Task brief ->
Beginning with the line that contains "Click the ogre's foot toes" in the material below, print each line exactly until the line that contains "Expand the Open file dropdown arrow" has been printed, then stop.

Materials provided ->
----------
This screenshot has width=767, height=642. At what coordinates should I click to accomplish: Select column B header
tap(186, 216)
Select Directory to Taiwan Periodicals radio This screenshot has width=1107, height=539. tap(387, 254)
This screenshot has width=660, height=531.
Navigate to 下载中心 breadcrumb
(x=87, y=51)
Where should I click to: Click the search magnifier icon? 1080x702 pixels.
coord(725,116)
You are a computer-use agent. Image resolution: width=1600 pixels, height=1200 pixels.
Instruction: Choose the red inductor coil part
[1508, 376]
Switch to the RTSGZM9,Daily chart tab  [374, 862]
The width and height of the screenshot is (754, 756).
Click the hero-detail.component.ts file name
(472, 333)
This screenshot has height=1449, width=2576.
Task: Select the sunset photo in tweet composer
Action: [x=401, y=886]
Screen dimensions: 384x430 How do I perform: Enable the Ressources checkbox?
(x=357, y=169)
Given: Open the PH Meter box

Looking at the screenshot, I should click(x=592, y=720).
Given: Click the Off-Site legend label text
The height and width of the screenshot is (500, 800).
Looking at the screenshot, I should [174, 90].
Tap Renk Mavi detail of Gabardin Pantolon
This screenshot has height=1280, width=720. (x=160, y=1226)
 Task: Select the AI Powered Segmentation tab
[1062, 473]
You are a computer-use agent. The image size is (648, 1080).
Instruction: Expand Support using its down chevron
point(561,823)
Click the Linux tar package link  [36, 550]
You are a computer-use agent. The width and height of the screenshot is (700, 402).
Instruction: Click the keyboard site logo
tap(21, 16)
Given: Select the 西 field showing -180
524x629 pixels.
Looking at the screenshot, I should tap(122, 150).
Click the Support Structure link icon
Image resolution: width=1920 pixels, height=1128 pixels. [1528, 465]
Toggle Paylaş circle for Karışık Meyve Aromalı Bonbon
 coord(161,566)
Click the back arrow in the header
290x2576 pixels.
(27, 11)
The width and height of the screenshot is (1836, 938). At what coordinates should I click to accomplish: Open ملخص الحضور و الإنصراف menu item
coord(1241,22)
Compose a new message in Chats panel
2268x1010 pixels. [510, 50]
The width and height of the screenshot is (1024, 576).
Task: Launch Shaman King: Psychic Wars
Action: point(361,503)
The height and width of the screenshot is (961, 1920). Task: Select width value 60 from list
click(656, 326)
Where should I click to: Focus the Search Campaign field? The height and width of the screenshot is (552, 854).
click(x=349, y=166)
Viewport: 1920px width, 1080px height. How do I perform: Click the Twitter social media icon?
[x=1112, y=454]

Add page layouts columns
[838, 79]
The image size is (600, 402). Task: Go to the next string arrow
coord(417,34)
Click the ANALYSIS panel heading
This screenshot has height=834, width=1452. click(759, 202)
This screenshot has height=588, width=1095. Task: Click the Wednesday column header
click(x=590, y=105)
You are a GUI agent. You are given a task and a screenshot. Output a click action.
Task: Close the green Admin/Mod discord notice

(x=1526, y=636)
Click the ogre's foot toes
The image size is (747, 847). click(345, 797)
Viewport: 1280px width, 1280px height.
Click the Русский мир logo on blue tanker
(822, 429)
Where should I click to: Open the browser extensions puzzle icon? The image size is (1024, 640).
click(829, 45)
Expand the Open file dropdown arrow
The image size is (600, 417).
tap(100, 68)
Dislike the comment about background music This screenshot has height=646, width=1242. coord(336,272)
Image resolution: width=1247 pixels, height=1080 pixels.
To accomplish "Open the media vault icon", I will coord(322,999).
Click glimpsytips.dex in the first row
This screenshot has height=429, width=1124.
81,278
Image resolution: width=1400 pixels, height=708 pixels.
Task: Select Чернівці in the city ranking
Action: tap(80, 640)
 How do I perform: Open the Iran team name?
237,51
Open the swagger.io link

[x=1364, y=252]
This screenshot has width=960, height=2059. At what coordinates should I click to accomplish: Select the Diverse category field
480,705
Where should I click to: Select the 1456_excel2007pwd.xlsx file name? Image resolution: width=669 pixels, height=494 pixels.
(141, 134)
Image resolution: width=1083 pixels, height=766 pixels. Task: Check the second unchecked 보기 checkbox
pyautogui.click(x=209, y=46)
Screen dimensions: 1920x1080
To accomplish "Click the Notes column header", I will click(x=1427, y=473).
----------
Finished task ->
Click the ogre's foot toes
The image size is (747, 847). click(345, 797)
Viewport: 1280px width, 1280px height.
Click the Русский мир logo on blue tanker
(822, 429)
Where should I click to: Open the browser extensions puzzle icon? The image size is (1024, 640).
click(829, 45)
Expand the Open file dropdown arrow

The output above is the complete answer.